━━ SELECTION ━━
Egypt: Why is Israel so Blind?


MJ Rosenberg

The last several decades have shown that left-leaning politicos have been right about the nuances of the peace process.

Those of us in the pro-Israel, pro-peace camp do not enjoy being proven right — although we invariably are.

Our standard recommendation to Israel is that it should move quickly to achieve agreements with the Arab states and the stateless Palestinians before it is too late.

And the Israeli response is that there is no urgency to make peace — except on Israeli terms — because Israel is strong and the Arabs are weak.

The most egregious example of this phenomenon comes from Egypt, where in 1971 President Anwar Sadat offered to begin negotiations toward peace in exchange for a two-mile wide Israeli withdrawal from the east bank of the Suez Canal, which Israel had captured along with the rest of the Sinai Peninsula in the 1967 war.

Learning from history

The Nixon administration told the Israeli government to explore the idea because Sadat was intent on going to war if he did not get his territory back.

The peace camp in Israel and its allies here urged Israel to follow Nixon's advice and hear Sadat out. The lobby, of course, told Nixon to mind his own business.

As for the Israeli cabinet, it told Nixon's emissary, Assistant Secretary of State Joseph Sisco, that it had no interest in discussing Egypt's offer. It voted for keeping all of the Sinai Peninsula and sending Egypt a simple message: no. After all, the Egyptians had shown just four years earlier that they were no match for the IDF.

Two years later, the Egyptians attacked, and within hours all of Israel's positions along the canal were overrun and its soldiers killed. By the time the war ended, Israel had lost 3,000 soldiers and almost the state itself. And then, a few years later, it gave up the entire Sinai anyway - not just the two-mile strip Egypt had demanded in 1971.

The peace camp was proven right. But I don't recall anyone being happy about it. On the contrary, we were devastated. 3,000 Israelis (and thousands more Egyptians) were killed in a war that might have been prevented if the Israeli government had simply agreed to talk.

Reneging on Oslo

This pattern has been repeated over and over again. The Oslo Israeli-Palestinian peace process, which gave Israel its safest and most optimistic years in its history, collapsed after Prime Ministers Binyamin Netanyahu and Ehud Barak repeatedly refused to live up to its terms.

During the Oslo process, Yasir Arafat's Palestinian Authority did what it was supposed to do: it combated terrorism so effectively (Hamas had launched a series of deadly bus bombings to thwart the peace process) that Netanyahu himself telephoned Arafat to thank him. By 1999, terrorism was effectively defeated in Israel. It was an amazing time, with the free and safe movement of goods and people from Israel to the West Bank and back again - not the way it is today with a towering wall separating Israelis from Palestinians and dividing Palestinians on one side from Palestinians on the other.

But the temporary end of terrorism did not achieve the transfer of any actual territory to the Palestinians. Netanyahu and Barak nickeled and dimed the Palestinians to death - actually, to the death of the peace process, which for all intents and purposes is now buried. By the time Clinton convened the Camp David summit in 2000, any good will between the two sides was gone.
━━━
*YOUR GOAL*
Could you reproduce, word for word, the portion of the essay on Israel and Egypt that opens with the words containing "The peace camp was" and closes with "agreed to talk."?
━━ RECORDED DATA ━━
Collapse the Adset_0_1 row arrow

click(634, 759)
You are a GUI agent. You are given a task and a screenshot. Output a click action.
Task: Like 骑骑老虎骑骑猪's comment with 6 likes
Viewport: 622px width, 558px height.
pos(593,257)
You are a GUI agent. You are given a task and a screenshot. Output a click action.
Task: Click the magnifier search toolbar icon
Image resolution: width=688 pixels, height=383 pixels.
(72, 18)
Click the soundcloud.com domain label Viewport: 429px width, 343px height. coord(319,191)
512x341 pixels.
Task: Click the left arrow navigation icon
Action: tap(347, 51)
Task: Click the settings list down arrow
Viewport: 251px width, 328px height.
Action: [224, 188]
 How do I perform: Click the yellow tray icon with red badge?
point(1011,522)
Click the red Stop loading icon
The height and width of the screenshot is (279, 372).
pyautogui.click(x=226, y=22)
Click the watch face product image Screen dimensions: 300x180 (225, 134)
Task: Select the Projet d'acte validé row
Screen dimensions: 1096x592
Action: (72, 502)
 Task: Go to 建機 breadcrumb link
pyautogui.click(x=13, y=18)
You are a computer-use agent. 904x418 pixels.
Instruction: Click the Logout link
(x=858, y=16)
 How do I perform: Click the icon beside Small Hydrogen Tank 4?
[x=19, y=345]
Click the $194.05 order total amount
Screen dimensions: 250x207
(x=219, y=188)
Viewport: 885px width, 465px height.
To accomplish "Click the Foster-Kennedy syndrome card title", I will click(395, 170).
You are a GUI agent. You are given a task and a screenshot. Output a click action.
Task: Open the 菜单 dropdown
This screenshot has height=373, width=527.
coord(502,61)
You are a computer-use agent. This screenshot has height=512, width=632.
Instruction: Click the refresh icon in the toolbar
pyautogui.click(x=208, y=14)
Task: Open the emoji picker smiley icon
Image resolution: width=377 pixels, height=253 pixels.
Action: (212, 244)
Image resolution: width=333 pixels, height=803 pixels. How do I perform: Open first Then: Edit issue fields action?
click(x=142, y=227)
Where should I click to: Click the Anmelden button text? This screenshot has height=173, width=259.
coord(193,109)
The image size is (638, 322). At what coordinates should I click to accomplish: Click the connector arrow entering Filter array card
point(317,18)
━━━
*SOLUTION TO THIS EXERCISE*
The peace camp was proven right. But I don't recall anyone being happy about it. On the contrary, we were devastated. 3,000 Israelis (and thousands more Egyptians) were killed in a war that might have been prevented if the Israeli government had simply agreed to talk.